Wed. September. 18 2002 3:53 AM ET
Reports say the DNA of another of the more than 50 women who have disappeared from downtown Vancouver has been found at a suburban pig farm at the centre of a massive police search.
BC-CTV said Tuesday that Georgina Papin's family was told by police that her DNA was found at the Port Coquitlam farm. Papin went missing sometime in 1999.
The farm's owner, Robert William Pickton, 52, has been charged with seven counts of murder.
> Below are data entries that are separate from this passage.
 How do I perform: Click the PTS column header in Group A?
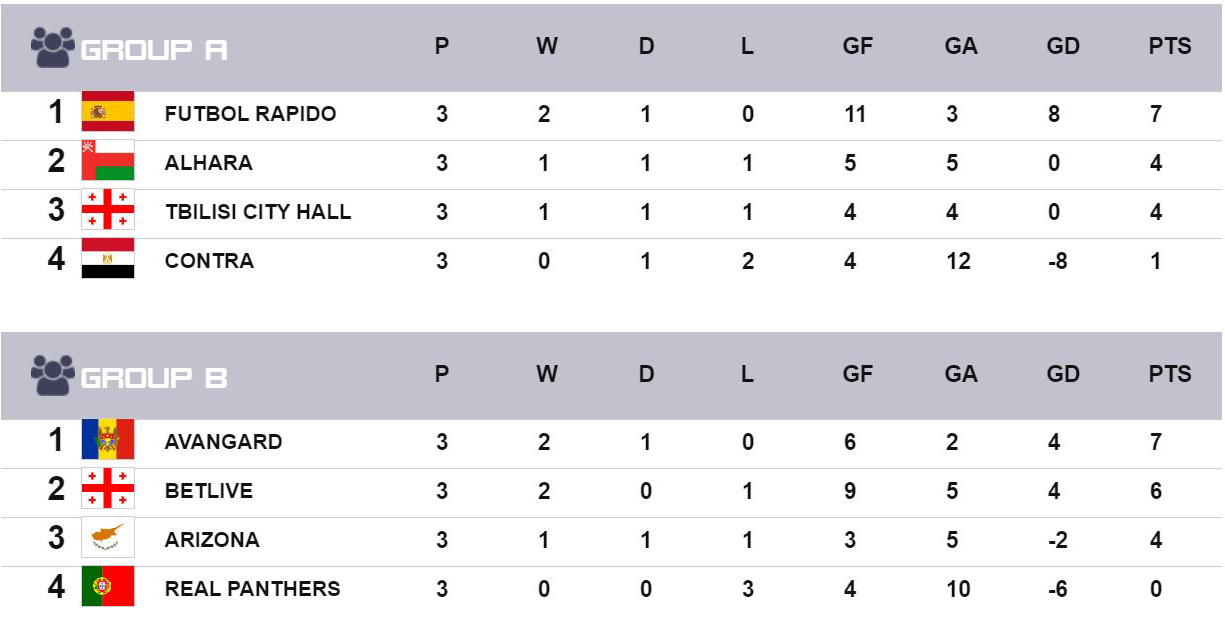click(x=1169, y=47)
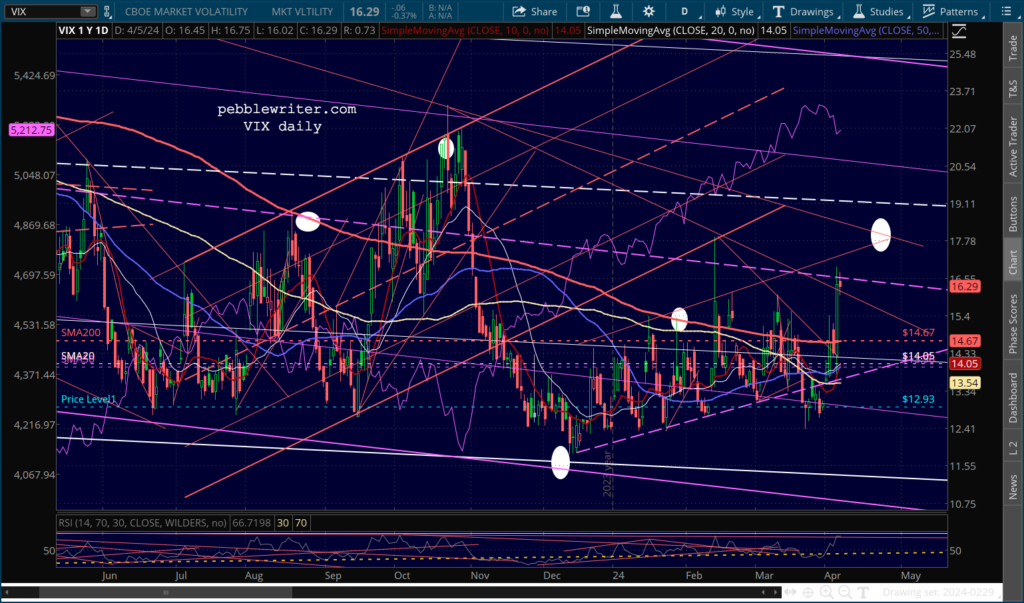The width and height of the screenshot is (1024, 603).
Task: Open the Drawings menu button
Action: 804,11
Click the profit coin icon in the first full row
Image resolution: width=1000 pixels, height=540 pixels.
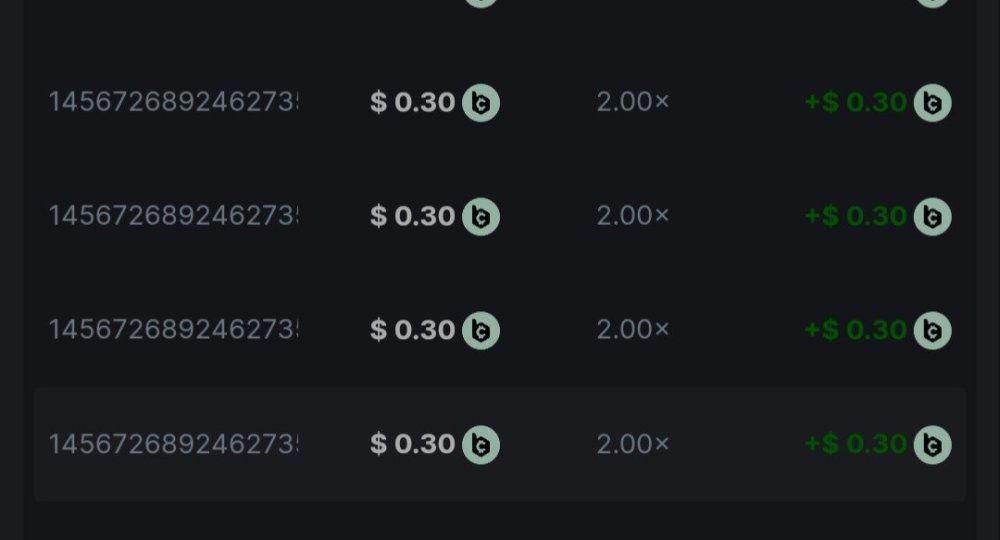[933, 103]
All of the victims were on list of missing women who vanished from Vancouver's poverty stricken lower east side.
Last month, Maggie deVries told BC-CTV that police told her that her sister Sarah's DNA had been found "on an object" at the farm in Port Coquitlam, B.C.
Sarah deVries was 28 when she disappeared in April 1998. Her family says she had fallen into a life of drugs and prostitution.
In both cases, the joint Vancouver Police-RCMP investigation would not comment on the reports or give any indication if more charges would be laid.
The pig farm owned by Pickton has been scoured by dozens of forensics experts, hundreds of archeology students and 26 experts in human osteology -- the study of bones -- all looking for clues to the women's whereabouts.
Police began searching Pickton's farm in February and it's since become Canada's largest-ever crime scene investigation.
Pickton's preliminary hearing on the seven murder charges begins in November.